The family behind critically acclaimed Oaxacan restaurant La Morada in Mott Haven, Bronx alleges that the NYPD wrongfully arrested and detained one of the restaurant’s owners — claiming that her status as an undocumented immigrant activist made her a target.
Yajaira Saavedra, an owner and the daughter of La Morada’s chef-owner Natalia Mendez, was taken into police custody on Friday, January 11th, which the family called an act of “injustice” in a statement.
The family believes police went into the restaurant because of their activism, they say: Saveedra and Mendez, who are open about their status as undocumented, have been vocal about rights for undocumented immigrants and about gentrification in the neighborhood, leading the New Yorker to call La Morada a “crucible for resistance” in the South Bronx.
But an NYPD spokesperson says in a statement to Eater that an officer entered the restaurant after making an undercover narcotics purchase from an individual “who became aggressive and began to follow her.” The officer went into La Morada “to seek refuge and avoid a physical altercation,” the statement says.
When the undercover cop identified herself as a police officer, staffers asked her to leave and began to film, the statement says. According to the NYPD, this “created a safety concern for the officer,” and that during the incident, “a female was taken into custody and released a short time later.”
Eater has also reached out to the Bronx District Attorney’s office.
Rose Weber, a civil rights attorney who has been hired by Saavedra, calls the NYPD’s version of events “a complete fabrication.”
“Anyone who knows Yajaira and her family knows that if a woman came into the restaurant in distress — no matter who that woman was — they would sit her down and comfort her and give her a cup of coffee to calm her down,” Weber says.
Saavedra tells Eater that two, not one, undercover cops came into the restaurant around 4:30 p.m. on January 11 and demanded that the restaurant be shut down due to an investigation, she alleges, though she did not get a clear answer on the purpose of it.
The officers left the restaurant when she asked them to, she alleges, but shortly after, one of them returned with about 10 other officers and arrested her. Saavedra claims they did not present her with a warrant or probable cause, and that they did not say her rights. She was taken to the 40th precinct in a van and was never told the reason for her arrest, she claims.
Saveedra’s siblings livestreamed the incident; a video of the arrest remains on the restaurant’s Facebook page and shows her being restrained by several plainclothes cops as Saveedra says that she has not been told why she is being arrested. In the video, she is led out of the restaurant, and an officer instructs the person filming to not to follow.

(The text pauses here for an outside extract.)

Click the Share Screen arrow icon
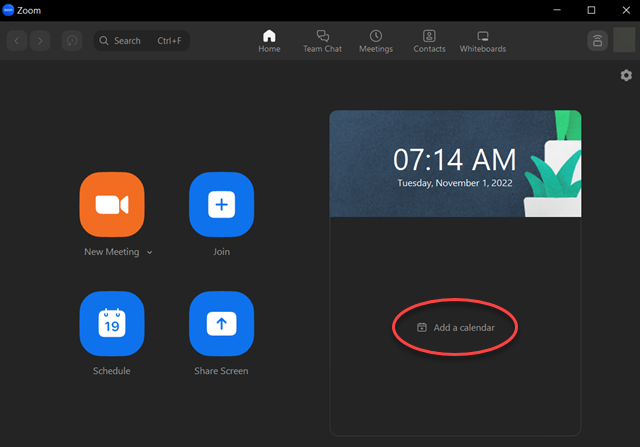Viewport: 640px width, 447px height. [221, 323]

By 6:34 p.m., she was released without charges, but Saveedra maintains that she was never told why she had been initially arrested even while at the precinct. Weber plans to file a federal civil rights lawsuit, she says, calling it “absolutely” a civil rights issue.
“I feel like mass policing is a side effect of the gentrification that’s going on in the South Bronx,” Saveedra says, “and I think we were selectively targeted by the NYPD due to our political involvement in Black Lives Matter, as well as pro-immigration efforts and abolishing ICE.”
Though she was not charged, Saavedra reiterates that any arrest by the NYPD “is not a good thing for undocumented folks.” She believes the arrest could have led to her deportation.
While NYC is a sanctuary city, undocumented residents are still at risk for detention and deportation. And while the NYPD does not typically hand detainees to ICE, according to Times, arrest information is sometimes sent to the state and then to the Federal Bureau of Investigation, which ICE can then access. Since President Donald Trump took office, New York immigration-related arrests of residents without criminal records have reportedly more than tripled.
Mendez and her husband Antonio Saavedra opened La Morada in 2009. It received positive reviews since then, including from Eater’s critic Robert Sietsema and from the Times’ Hungry City column in 2015. The restaurant has reopened.